By using graphs to manage a model space with more than 500,000 candidate variables, we were able to improve MCMC efficiency and uncover the true simulated causal variables, including a gene-gene interaction. We applied PEAK to a case-control study of childhood asthma with 2,521 genetic variants. We used an informative graph for oxidative stress derived from Gene Ontology and identified several variants in ERBB4, OXR1, and BCL2 with strong evidence for associations with childhood asthma.
We introduced an extremely flexible analysis framework capable of efficiently performing Bayesian variable selection on many candidate variables. The PEAK algorithm can be provided with an informative graph, which can be advantageous when considering gene-gene interactions, or a symmetric graph, which simply divides the model space into manageable regions. The PEAK framework is compatible with various model forms, allowing for the algorithm to be configured for different study designs and applications, such as pathway or rare-variant analyses, by simple modifications to the model likelihood and proposal functions.

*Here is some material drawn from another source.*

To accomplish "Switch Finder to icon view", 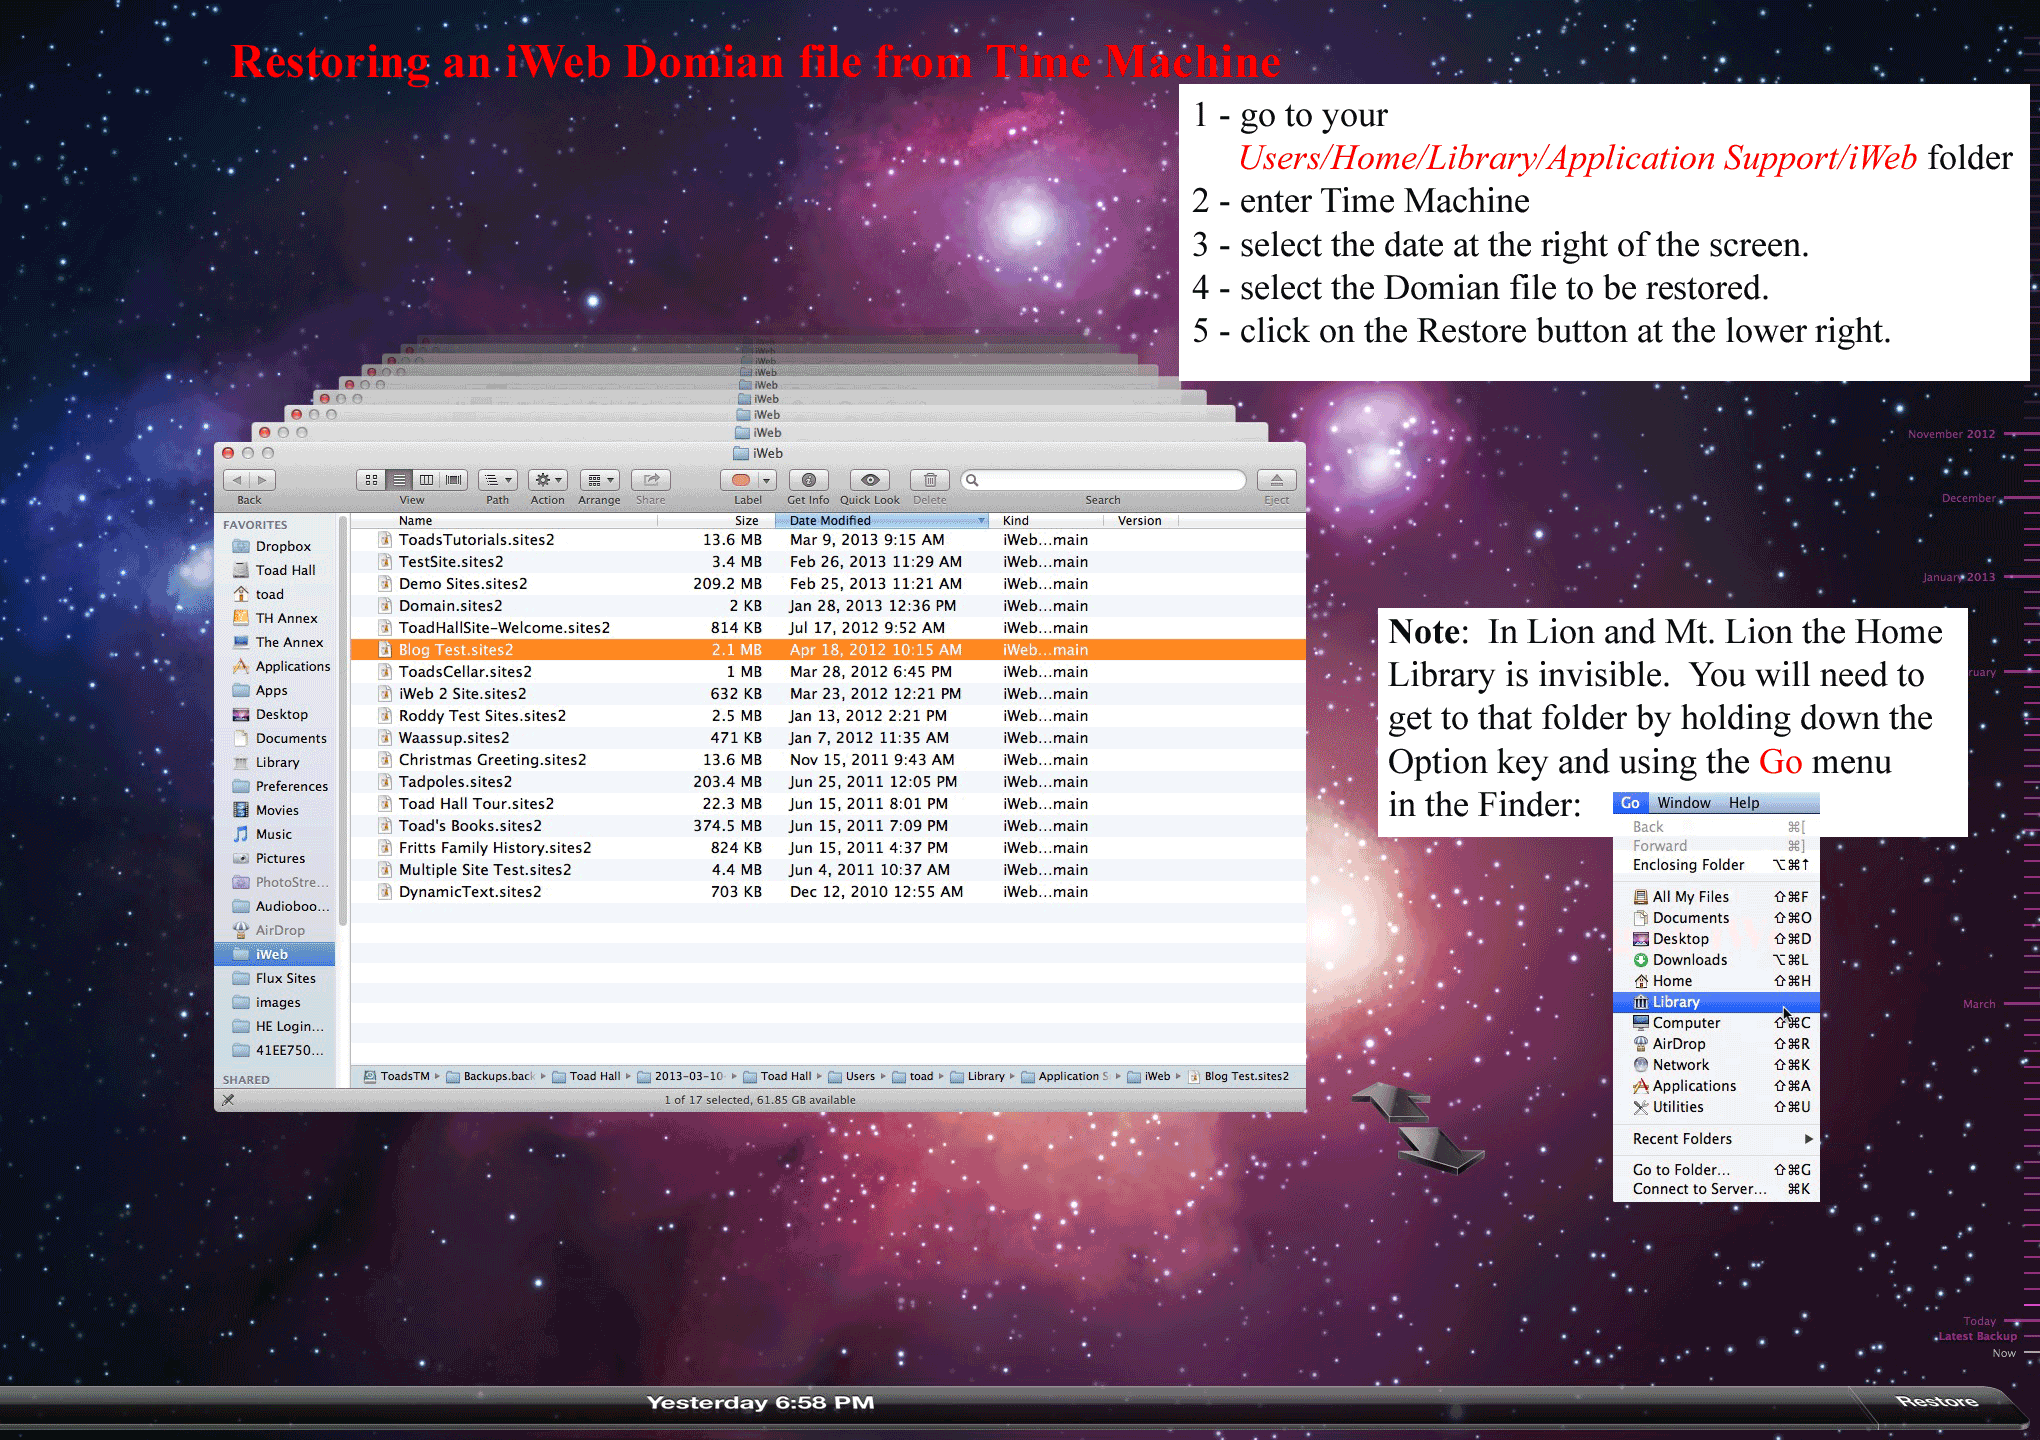I will (x=371, y=480).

对众多遗传变异与疾病之间的边缘关联进行检测可能会忽略变量之间的复杂关系(例如,基因-基因相互作用)。贝叶斯方法可以一起对多个变量进行建模,并提供优于传统建模策略的优势,包括将现有生物学证据用作建模先验知识,并承认许多模型可能很好地适用于数据。对于许多候选变量,贝叶斯变量选择方法依赖于算法来近似模型的后验分布,例如马尔可夫链蒙特卡罗(MCMC)。不幸的是,MCMC 难以并行化,并且需要多次迭代才能充分采样后验。我们引入了一种可扩展的算法,称为 PEAK,该算法通过使用类似于山顶的有根图将一大组变量划分为相关组,从而提高了 MCMC 的效率。我们的算法在可用时利用了并行计算和现有的生物学数据库。
通过使用图来管理具有超过 500,000 个候选变量的模型空间,我们能够提高 MCMC 的效率,并发现真正的模拟因果变量,包括基因-基因相互作用。我们将 PEAK 应用于一项涉及 2521 个遗传变异的儿童哮喘病例对照研究。我们使用了来自基因本体论的氧化应激信息图,并鉴定出 ERBB4、OXR1 和 BCL2 中的几个变体与儿童哮喘有很强的关联证据。
我们引入了一种极其灵活的分析框架,能够在许多候选变量上高效执行贝叶斯变量选择。PEAK 算法可以提供一个信息图,当考虑基因-基因相互作用时,这可能是有利的,或者提供一个对称图,它只是将模型空间划分为可管理的区域。PEAK 框架与各种模型形式兼容,允许通过对模型似然和提议函数进行简单修改,将算法配置为不同的研究设计和应用,例如途径或罕见变异分析。